(Given data begins)
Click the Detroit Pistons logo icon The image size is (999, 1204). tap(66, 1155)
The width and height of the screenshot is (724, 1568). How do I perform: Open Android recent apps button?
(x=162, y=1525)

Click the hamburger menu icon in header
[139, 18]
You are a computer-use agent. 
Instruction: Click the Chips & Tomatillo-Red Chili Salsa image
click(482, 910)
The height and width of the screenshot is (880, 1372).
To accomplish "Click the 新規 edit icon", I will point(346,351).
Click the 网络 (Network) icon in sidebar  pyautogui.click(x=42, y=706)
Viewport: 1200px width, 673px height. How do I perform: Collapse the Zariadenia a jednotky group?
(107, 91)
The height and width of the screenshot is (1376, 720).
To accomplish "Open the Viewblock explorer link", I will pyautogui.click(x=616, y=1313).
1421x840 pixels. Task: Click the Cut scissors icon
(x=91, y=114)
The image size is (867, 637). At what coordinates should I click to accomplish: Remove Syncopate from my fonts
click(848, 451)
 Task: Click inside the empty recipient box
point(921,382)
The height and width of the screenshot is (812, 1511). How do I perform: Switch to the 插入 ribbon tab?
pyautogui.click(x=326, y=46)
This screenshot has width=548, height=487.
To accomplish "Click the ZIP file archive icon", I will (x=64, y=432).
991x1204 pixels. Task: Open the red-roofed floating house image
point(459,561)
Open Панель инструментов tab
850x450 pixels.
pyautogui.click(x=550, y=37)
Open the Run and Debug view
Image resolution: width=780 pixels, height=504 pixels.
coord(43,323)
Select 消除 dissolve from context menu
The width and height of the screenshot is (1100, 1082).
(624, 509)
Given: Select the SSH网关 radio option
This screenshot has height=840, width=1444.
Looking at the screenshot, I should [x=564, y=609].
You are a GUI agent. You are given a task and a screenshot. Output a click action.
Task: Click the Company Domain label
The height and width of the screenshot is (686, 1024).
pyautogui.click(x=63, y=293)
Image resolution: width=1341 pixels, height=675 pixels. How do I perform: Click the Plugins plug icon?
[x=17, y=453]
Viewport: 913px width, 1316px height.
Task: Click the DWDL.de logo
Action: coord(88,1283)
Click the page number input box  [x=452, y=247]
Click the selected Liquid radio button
(Given data ends)
» **What to do**:
Looking at the records, how many lines include "radio"? Respond with the number only.

» **Your response**:
2